Reliability is paramount
Certain self-tests, like pregnancy tests or blood pressure monitors, have become commonplace among consumers. Researchers emphasise that the reliability of certain self-tests and their results is an important point for attention, particularly for self-tests related to infections or DNA. In regular healthcare, care providers are involved in choosing a specific test, collecting samples, processing and interpreting the results. Leaving large parts of this process to the consumer can compromise reliability and lead to unclear results.
Scant data on self-test usage and impact
The study also showed that there is very little data on self-test usage. Nevertheless, a survey with over 1,000 Dutch participants by the Netherlands Institute for Health Services Research (Nivel) showed a notable increase from 5% in 2016 to 13% in 2021. It is important to note that the RIVM study excluded self-tests for the coronavirus.

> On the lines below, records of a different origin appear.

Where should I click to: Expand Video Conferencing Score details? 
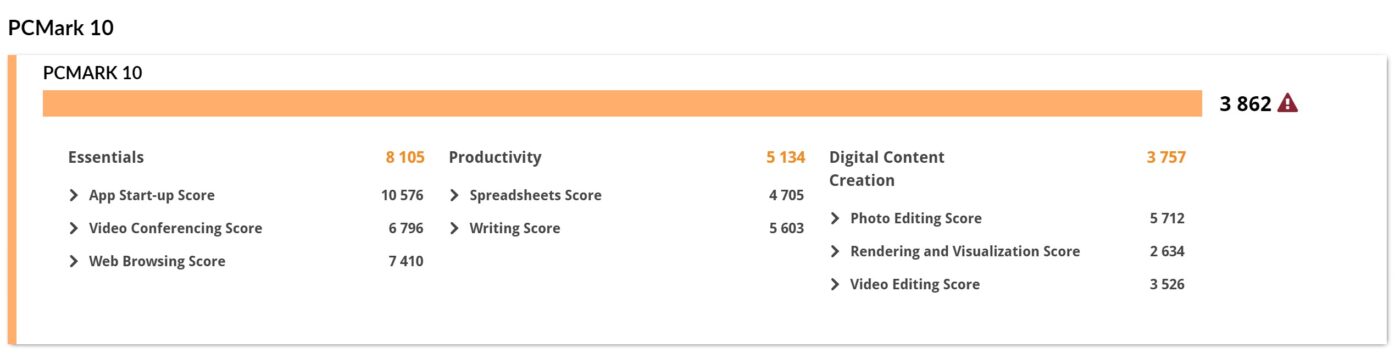[74, 228]
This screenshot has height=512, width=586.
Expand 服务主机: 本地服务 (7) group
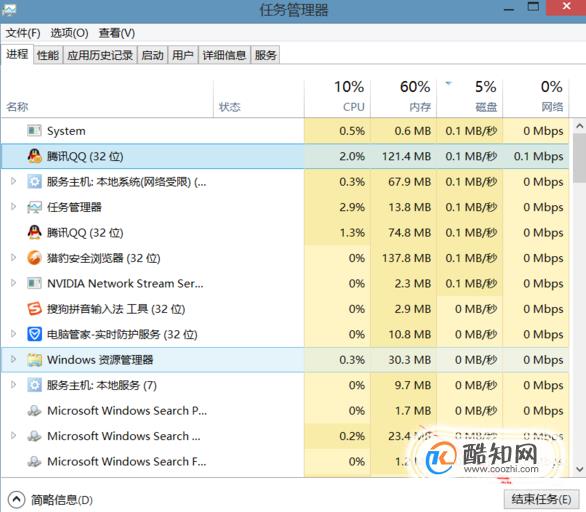pyautogui.click(x=13, y=385)

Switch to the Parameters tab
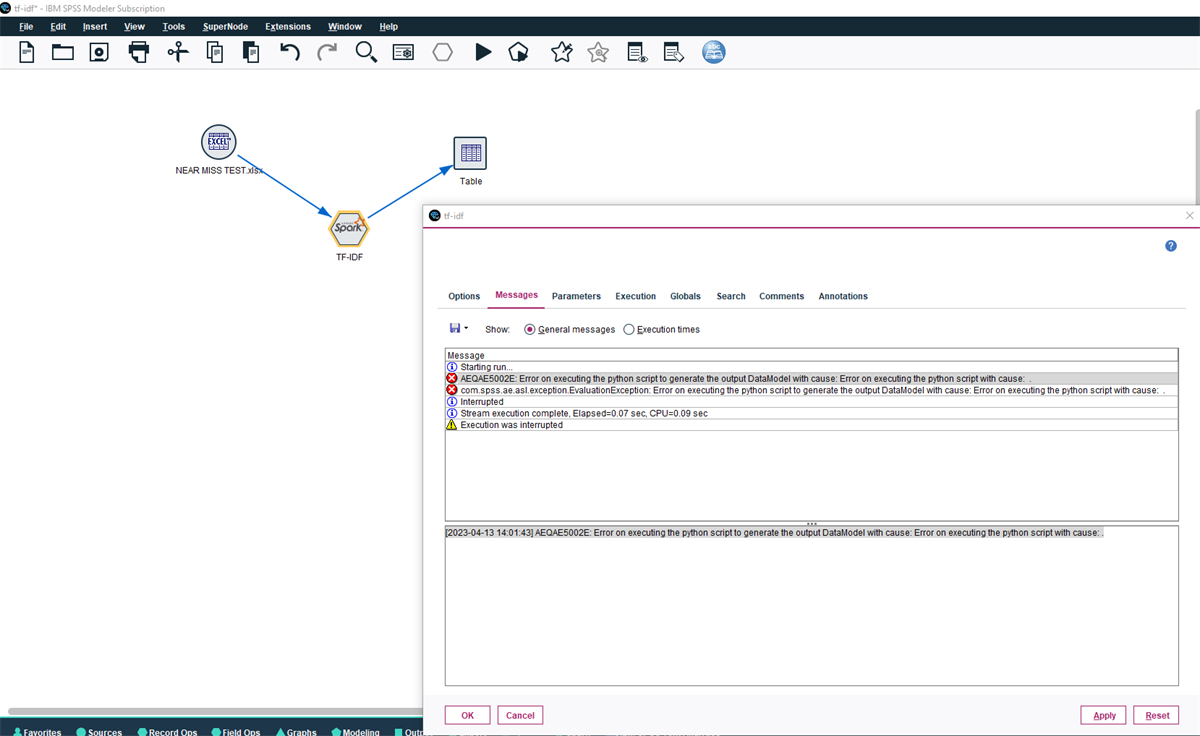576,295
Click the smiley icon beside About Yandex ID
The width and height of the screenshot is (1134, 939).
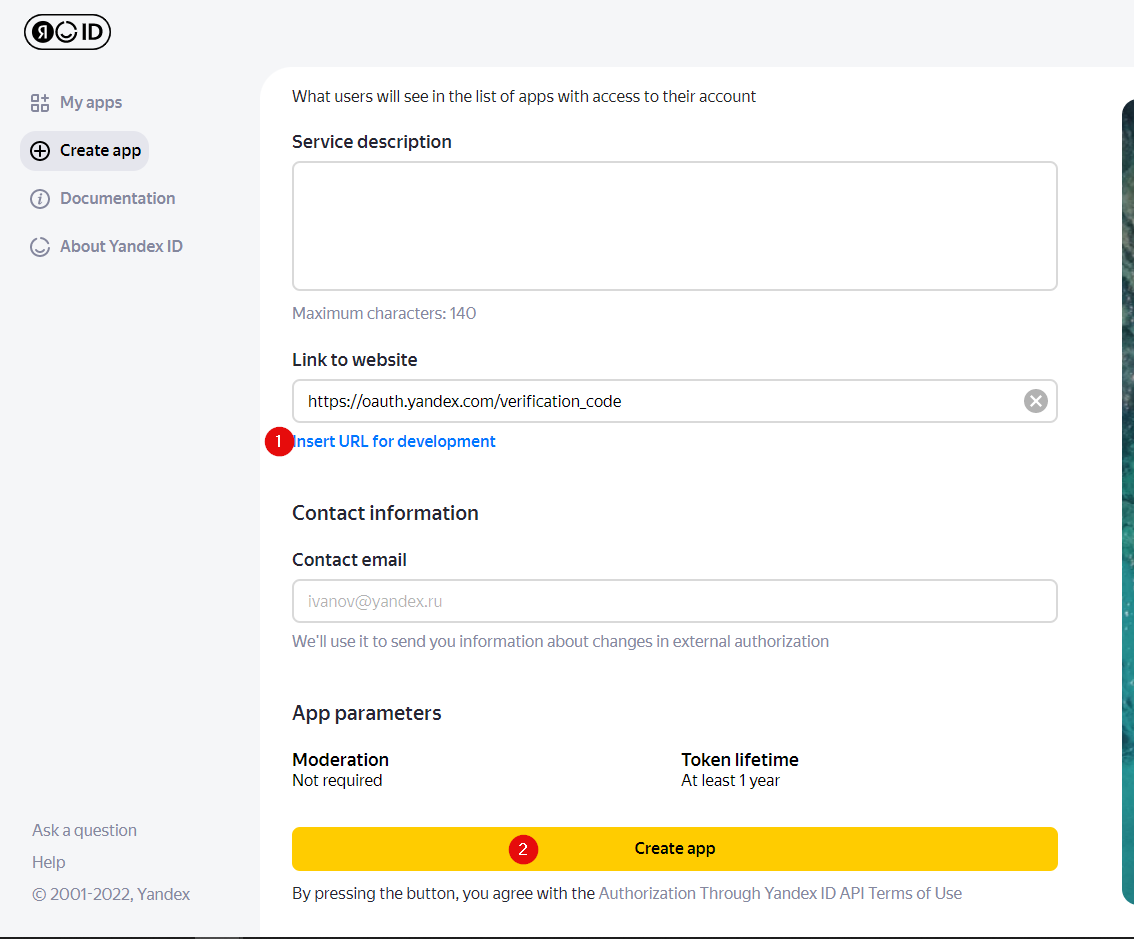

The limited information on their usage makes it challenging to gauge the impact of these self-tests on both consumers and the healthcare system.
Careful registration leads to more insightful data
Researchers expect that initiating a registration process for the use of self-tests could prove useful. For example, it could provide clarity on the subsequent steps and the impact of self-tests on users’ health. Existing registration systems used by GPs offer potential solutions, but this would require further evaluation of its effectiveness.
Information on self-tests
It is not yet clear whether the information included with each self-test is sufficiently comprehensive. Properly informing or guiding people can improve the reliability and usefulness of these tests. Consumers seeking independent information on self-tests can explore resources online, such as thuisarts.nl (in Dutch) or the RIVM website (in Dutch), or consult their own GPs. Ongoing development of support and information provision is vital to encourage informed decision-making among consumers, and to allow for the effective use of self-tests to enhance health once proven effective.